WRITTEN PROBLEM: Render the data records below as a JSON list of strings, with one string for each line and any blank lines omitted.

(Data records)
— START —

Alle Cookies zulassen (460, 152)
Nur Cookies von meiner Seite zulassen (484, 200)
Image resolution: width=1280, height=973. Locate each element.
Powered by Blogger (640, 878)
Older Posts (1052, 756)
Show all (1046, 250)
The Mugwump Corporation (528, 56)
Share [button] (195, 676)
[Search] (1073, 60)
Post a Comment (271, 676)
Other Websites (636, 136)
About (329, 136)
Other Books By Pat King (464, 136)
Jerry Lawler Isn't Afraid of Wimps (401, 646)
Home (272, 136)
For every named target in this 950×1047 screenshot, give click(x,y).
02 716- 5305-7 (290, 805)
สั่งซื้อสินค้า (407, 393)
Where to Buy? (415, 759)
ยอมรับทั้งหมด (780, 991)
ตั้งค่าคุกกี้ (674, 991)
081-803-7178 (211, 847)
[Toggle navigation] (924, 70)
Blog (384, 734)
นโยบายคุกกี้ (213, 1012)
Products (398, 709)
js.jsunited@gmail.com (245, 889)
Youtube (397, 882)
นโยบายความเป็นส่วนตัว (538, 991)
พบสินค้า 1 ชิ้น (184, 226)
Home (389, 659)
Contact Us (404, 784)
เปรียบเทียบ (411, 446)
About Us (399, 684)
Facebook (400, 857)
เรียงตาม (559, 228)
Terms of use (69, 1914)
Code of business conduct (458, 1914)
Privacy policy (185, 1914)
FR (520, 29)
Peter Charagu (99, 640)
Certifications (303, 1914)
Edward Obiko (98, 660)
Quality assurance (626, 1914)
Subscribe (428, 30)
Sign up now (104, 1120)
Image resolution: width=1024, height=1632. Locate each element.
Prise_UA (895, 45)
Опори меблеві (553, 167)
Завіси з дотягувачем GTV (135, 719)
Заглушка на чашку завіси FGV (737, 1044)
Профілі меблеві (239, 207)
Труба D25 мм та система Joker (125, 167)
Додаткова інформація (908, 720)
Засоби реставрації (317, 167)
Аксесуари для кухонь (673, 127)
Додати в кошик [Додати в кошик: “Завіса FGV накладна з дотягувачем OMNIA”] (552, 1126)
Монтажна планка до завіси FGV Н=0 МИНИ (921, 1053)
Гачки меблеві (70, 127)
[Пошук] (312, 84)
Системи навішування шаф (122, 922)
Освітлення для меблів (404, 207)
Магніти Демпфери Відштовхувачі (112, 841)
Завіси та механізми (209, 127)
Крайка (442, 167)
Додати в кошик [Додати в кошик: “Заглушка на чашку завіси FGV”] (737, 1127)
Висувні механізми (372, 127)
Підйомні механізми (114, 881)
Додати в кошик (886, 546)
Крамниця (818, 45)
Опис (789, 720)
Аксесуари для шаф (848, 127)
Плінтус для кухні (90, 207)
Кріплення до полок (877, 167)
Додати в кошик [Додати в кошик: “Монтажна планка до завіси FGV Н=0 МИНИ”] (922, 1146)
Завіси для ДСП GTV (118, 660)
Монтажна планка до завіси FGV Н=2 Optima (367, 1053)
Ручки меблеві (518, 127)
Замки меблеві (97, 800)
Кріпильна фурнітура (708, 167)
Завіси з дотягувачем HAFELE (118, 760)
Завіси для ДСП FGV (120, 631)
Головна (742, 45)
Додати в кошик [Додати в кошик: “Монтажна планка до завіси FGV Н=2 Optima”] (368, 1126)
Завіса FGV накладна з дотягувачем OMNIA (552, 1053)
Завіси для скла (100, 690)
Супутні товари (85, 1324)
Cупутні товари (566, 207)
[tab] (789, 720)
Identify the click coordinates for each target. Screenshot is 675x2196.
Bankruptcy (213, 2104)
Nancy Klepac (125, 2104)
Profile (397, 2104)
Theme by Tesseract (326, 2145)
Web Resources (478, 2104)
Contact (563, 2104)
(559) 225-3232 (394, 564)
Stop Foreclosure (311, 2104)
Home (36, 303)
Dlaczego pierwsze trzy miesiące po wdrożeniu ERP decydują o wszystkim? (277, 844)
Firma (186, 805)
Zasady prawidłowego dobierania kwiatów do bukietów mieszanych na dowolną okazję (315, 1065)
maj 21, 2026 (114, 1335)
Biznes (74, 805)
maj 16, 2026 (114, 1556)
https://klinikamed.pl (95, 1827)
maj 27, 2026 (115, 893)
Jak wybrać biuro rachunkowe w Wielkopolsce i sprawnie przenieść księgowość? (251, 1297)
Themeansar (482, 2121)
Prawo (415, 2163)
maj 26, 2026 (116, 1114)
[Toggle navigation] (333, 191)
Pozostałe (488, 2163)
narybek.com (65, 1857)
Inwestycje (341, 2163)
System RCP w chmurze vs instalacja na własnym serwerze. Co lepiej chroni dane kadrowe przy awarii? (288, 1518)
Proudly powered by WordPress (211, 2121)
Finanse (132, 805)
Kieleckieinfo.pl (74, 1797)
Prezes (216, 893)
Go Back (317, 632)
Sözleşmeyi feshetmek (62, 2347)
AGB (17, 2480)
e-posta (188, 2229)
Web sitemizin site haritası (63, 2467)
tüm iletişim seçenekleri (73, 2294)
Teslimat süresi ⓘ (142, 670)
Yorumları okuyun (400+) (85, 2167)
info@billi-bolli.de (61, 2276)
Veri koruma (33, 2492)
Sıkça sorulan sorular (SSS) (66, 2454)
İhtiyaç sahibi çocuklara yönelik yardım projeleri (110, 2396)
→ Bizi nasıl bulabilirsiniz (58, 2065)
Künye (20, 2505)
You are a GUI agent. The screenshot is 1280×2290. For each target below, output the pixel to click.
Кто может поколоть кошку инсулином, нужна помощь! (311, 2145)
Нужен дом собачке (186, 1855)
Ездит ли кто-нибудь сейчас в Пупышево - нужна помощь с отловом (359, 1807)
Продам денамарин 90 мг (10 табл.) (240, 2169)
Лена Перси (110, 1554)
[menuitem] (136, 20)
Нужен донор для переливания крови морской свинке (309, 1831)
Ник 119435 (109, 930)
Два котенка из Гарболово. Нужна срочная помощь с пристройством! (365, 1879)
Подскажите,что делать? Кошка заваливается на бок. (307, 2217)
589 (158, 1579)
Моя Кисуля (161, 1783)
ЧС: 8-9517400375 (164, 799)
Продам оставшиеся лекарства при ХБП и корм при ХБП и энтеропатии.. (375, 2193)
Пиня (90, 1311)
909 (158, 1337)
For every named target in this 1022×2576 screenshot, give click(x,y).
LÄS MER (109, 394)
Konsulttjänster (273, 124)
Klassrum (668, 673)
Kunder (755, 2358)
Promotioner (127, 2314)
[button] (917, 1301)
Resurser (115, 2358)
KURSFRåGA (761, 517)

— END —

RESULT BELOW:
[
  "Alle Cookies zulassen (460, 152)",
  "Nur Cookies von meiner Seite zulassen (484, 200)",
  "Image resolution: width=1280, height=973. Locate each element.",
  "Powered by Blogger (640, 878)",
  "Older Posts (1052, 756)",
  "Show all (1046, 250)",
  "The Mugwump Corporation (528, 56)",
  "Share [button] (195, 676)",
  "[Search] (1073, 60)",
  "Post a Comment (271, 676)",
  "Other Websites (636, 136)",
  "About (329, 136)",
  "Other Books By Pat King (464, 136)",
  "Jerry Lawler Isn't Afraid of Wimps (401, 646)",
  "Home (272, 136)",
  "For every named target in this 950×1047 screenshot, give click(x,y).",
  "02 716- 5305-7 (290, 805)",
  "สั่งซื้อสินค้า (407, 393)",
  "Where to Buy? (415, 759)",
  "ยอมรับทั้งหมด (780, 991)",
  "ตั้งค่าคุกกี้ (674, 991)",
  "081-803-7178 (211, 847)",
  "[Toggle navigation] (924, 70)",
  "Blog (384, 734)",
  "นโยบายคุกกี้ (213, 1012)",
  "Products (398, 709)",
  "js.jsunited@gmail.com (245, 889)",
  "Youtube (397, 882)",
  "นโยบายความเป็นส่วนตัว (538, 991)",
  "พบสินค้า 1 ชิ้น (184, 226)",
  "Home (389, 659)",
  "Contact Us (404, 784)",
  "เปรียบเทียบ (411, 446)",
  "About Us (399, 684)",
  "Facebook (400, 857)",
  "เรียงตาม (559, 228)",
  "Terms of use (69, 1914)",
  "Code of business conduct (458, 1914)",
  "Privacy policy (185, 1914)",
  "FR (520, 29)",
  "Peter Charagu (99, 640)",
  "Certifications (303, 1914)",
  "Edward Obiko (98, 660)",
  "Quality assurance (626, 1914)",
  "Subscribe (428, 30)",
  "Sign up now (104, 1120)",
  "Image resolution: width=1024, height=1632. Locate each element.",
  "Prise_UA (895, 45)",
  "Опори меблеві (553, 167)",
  "Завіси з дотягувачем GTV (135, 719)",
  "Заглушка на чашку завіси FGV (737, 1044)",
  "Профілі меблеві (239, 207)",
  "Труба D25 мм та система Joker (125, 167)",
  "Додаткова інформація (908, 720)",
  "Засоби реставрації (317, 167)",
  "Аксесуари для кухонь (673, 127)",
  "Додати в кошик [Додати в кошик: “Завіса FGV накладна з дотягувачем OMNIA”] (552, 1126)",
  "Монтажна планка до завіси FGV Н=0 МИНИ (921, 1053)",
  "Гачки меблеві (70, 127)",
  "[Пошук] (312, 84)",
  "Системи навішування шаф (122, 922)",
  "Освітлення для меблів (404, 207)",
  "Магніти Демпфери Відштовхувачі (112, 841)",
  "Завіси та механізми (209, 127)",
  "Крайка (442, 167)",
  "Додати в кошик [Додати в кошик: “Заглушка на чашку завіси FGV”] (737, 1127)",
  "Висувні механізми (372, 127)",
  "Підйомні механізми (114, 881)",
  "Додати в кошик (886, 546)",
  "Крамниця (818, 45)",
  "Опис (789, 720)",
  "Аксесуари для шаф (848, 127)",
  "Плінтус для кухні (90, 207)",
  "Кріплення до полок (877, 167)",
  "Додати в кошик [Додати в кошик: “Монтажна планка до завіси FGV Н=0 МИНИ”] (922, 1146)",
  "Завіси для ДСП GTV (118, 660)",
  "Монтажна планка до завіси FGV Н=2 Optima (367, 1053)",
  "Ручки меблеві (518, 127)",
  "Замки меблеві (97, 800)",
  "Кріпильна фурнітура (708, 167)",
  "Завіси з дотягувачем HAFELE (118, 760)",
  "Завіси для ДСП FGV (120, 631)",
  "Головна (742, 45)",
  "Додати в кошик [Додати в кошик: “Монтажна планка до завіси FGV Н=2 Optima”] (368, 1126)",
  "Завіса FGV накладна з дотягувачем OMNIA (552, 1053)",
  "Завіси для скла (100, 690)",
  "Супутні товари (85, 1324)",
  "Cупутні товари (566, 207)",
  "[tab] (789, 720)",
  "Identify the click coordinates for each target. Screenshot is 675x2196.",
  "Bankruptcy (213, 2104)",
  "Nancy Klepac (125, 2104)",
  "Profile (397, 2104)",
  "Theme by Tesseract (326, 2145)",
  "Web Resources (478, 2104)",
  "Contact (563, 2104)",
  "(559) 225-3232 (394, 564)",
  "Stop Foreclosure (311, 2104)",
  "Home (36, 303)",
  "Dlaczego pierwsze trzy miesiące po wdrożeniu ERP decydują o wszystkim? (277, 844)",
  "Firma (186, 805)",
  "Zasady prawidłowego dobierania kwiatów do bukietów mieszanych na dowolną okazję (315, 1065)",
  "maj 21, 2026 (114, 1335)",
  "Biznes (74, 805)",
  "maj 16, 2026 (114, 1556)",
  "https://klinikamed.pl (95, 1827)",
  "maj 27, 2026 (115, 893)",
  "Jak wybrać biuro rachunkowe w Wielkopolsce i sprawnie przenieść księgowość? (251, 1297)",
  "Themeansar (482, 2121)",
  "Prawo (415, 2163)",
  "maj 26, 2026 (116, 1114)",
  "[Toggle navigation] (333, 191)",
  "Pozostałe (488, 2163)",
  "narybek.com (65, 1857)",
  "Inwestycje (341, 2163)",
  "System RCP w chmurze vs instalacja na własnym serwerze. Co lepiej chroni dane kadrowe przy awarii? (288, 1518)",
  "Proudly powered by WordPress (211, 2121)",
  "Finanse (132, 805)",
  "Kieleckieinfo.pl (74, 1797)",
  "Prezes (216, 893)",
  "Go Back (317, 632)",
  "Sözleşmeyi feshetmek (62, 2347)",
  "AGB (17, 2480)",
  "e-posta (188, 2229)",
  "Web sitemizin site haritası (63, 2467)",
  "tüm iletişim seçenekleri (73, 2294)",
  "Teslimat süresi ⓘ (142, 670)",
  "Yorumları okuyun (400+) (85, 2167)",
  "info@billi-bolli.de (61, 2276)",
  "Veri koruma (33, 2492)",
  "Sıkça sorulan sorular (SSS) (66, 2454)",
  "İhtiyaç sahibi çocuklara yönelik yardım projeleri (110, 2396)",
  "→ Bizi nasıl bulabilirsiniz (58, 2065)",
  "Künye (20, 2505)",
  "You are a GUI agent. The screenshot is 1280×2290. For each target below, output the pixel to click.",
  "Кто может поколоть кошку инсулином, нужна помощь! (311, 2145)",
  "Нужен дом собачке (186, 1855)",
  "Ездит ли кто-нибудь сейчас в Пупышево - нужна помощь с отловом (359, 1807)",
  "Продам денамарин 90 мг (10 табл.) (240, 2169)",
  "Лена Перси (110, 1554)",
  "[menuitem] (136, 20)",
  "Нужен донор для переливания крови морской свинке (309, 1831)",
  "Ник 119435 (109, 930)",
  "Два котенка из Гарболово. Нужна срочная помощь с пристройством! (365, 1879)",
  "Подскажите,что делать? Кошка заваливается на бок. (307, 2217)",
  "589 (158, 1579)",
  "Моя Кисуля (161, 1783)",
  "ЧС: 8-9517400375 (164, 799)",
  "Продам оставшиеся лекарства при ХБП и корм при ХБП и энтеропатии.. (375, 2193)",
  "Пиня (90, 1311)",
  "909 (158, 1337)",
  "For every named target in this 1022×2576 screenshot, give click(x,y).",
  "LÄS MER (109, 394)",
  "Konsulttjänster (273, 124)",
  "Klassrum (668, 673)",
  "Kunder (755, 2358)",
  "Promotioner (127, 2314)",
  "[button] (917, 1301)",
  "Resurser (115, 2358)",
  "KURSFRåGA (761, 517)"
]